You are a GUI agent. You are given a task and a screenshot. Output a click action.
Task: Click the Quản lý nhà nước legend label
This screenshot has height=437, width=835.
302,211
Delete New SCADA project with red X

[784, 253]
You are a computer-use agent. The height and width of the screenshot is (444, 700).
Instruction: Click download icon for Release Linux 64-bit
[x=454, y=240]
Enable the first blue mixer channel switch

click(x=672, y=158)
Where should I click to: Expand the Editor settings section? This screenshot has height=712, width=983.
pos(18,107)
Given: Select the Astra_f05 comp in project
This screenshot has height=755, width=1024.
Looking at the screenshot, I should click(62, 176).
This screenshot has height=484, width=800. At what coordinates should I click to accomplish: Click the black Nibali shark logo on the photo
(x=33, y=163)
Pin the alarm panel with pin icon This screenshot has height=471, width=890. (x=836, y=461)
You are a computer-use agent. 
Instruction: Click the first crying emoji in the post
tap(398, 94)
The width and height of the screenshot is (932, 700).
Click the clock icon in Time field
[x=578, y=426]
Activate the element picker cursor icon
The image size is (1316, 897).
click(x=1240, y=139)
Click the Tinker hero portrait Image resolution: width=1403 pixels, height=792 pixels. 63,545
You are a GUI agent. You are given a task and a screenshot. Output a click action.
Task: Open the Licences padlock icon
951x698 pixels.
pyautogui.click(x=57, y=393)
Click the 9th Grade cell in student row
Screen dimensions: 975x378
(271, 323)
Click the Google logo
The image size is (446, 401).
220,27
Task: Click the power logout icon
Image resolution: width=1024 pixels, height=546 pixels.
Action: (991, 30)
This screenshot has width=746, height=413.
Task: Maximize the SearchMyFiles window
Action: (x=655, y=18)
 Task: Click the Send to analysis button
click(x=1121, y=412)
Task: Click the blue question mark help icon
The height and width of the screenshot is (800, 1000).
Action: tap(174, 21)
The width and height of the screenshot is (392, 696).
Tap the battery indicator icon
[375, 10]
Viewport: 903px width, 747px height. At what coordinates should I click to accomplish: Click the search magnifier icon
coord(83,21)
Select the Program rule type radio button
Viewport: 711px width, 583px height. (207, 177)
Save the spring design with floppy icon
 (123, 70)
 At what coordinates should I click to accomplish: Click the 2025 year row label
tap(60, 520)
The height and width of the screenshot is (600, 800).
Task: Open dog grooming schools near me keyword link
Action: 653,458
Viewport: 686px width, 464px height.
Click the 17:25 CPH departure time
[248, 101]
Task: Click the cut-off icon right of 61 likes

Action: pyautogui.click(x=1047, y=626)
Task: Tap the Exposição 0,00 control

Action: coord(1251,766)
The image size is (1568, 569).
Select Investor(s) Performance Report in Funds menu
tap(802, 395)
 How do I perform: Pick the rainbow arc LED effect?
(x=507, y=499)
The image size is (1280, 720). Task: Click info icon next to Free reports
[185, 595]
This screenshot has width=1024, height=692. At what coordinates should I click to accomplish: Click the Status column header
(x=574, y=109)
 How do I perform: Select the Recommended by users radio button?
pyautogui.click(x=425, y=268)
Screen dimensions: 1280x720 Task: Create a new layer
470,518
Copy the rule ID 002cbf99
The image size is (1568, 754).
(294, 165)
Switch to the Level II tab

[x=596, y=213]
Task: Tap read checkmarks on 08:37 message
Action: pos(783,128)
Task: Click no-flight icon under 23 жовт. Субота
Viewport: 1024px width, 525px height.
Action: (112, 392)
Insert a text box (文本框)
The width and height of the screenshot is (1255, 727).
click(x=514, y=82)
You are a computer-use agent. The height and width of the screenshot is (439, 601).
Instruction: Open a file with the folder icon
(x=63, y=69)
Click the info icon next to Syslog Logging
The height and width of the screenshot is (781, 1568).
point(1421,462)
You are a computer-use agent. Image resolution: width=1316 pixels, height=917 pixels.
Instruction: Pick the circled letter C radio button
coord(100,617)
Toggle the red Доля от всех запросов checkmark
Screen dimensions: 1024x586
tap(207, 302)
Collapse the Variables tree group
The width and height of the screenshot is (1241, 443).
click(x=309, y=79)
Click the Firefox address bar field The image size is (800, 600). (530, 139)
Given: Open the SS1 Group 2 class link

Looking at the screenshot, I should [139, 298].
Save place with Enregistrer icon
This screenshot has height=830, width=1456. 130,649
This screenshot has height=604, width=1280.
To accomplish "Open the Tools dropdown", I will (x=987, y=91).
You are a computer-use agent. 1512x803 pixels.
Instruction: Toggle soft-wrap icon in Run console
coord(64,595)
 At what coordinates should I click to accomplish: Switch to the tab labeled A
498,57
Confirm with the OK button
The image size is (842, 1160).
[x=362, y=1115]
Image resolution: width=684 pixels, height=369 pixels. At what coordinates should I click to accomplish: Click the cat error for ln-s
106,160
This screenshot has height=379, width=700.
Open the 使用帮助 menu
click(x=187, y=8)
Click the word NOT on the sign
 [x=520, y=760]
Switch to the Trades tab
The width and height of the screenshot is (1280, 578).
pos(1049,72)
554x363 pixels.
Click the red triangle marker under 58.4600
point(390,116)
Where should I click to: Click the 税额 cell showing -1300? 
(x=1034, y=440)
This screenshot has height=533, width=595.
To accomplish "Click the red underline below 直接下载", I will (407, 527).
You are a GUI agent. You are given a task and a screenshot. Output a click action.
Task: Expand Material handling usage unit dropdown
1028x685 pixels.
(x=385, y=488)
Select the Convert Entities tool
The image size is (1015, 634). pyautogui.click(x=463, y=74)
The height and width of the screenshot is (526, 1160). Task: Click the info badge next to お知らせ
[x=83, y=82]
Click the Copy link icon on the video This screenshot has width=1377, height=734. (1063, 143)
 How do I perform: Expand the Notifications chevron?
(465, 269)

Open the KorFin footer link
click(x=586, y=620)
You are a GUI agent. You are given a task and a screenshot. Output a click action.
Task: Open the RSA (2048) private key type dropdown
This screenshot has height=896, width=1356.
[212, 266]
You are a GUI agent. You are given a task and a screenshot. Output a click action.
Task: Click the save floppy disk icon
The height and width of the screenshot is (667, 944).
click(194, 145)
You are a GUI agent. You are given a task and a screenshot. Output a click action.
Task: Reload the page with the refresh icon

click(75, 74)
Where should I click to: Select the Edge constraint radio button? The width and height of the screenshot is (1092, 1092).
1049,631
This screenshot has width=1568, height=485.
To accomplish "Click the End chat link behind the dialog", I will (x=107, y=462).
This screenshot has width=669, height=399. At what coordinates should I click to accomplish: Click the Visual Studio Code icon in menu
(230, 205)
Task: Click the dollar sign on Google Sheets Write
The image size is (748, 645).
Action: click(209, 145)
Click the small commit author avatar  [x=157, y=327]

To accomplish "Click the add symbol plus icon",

● Instruction:
How many lines in the items above contain the string "resolution"? Case matters. Reply with the number alone.

● Answer for this exercise:
4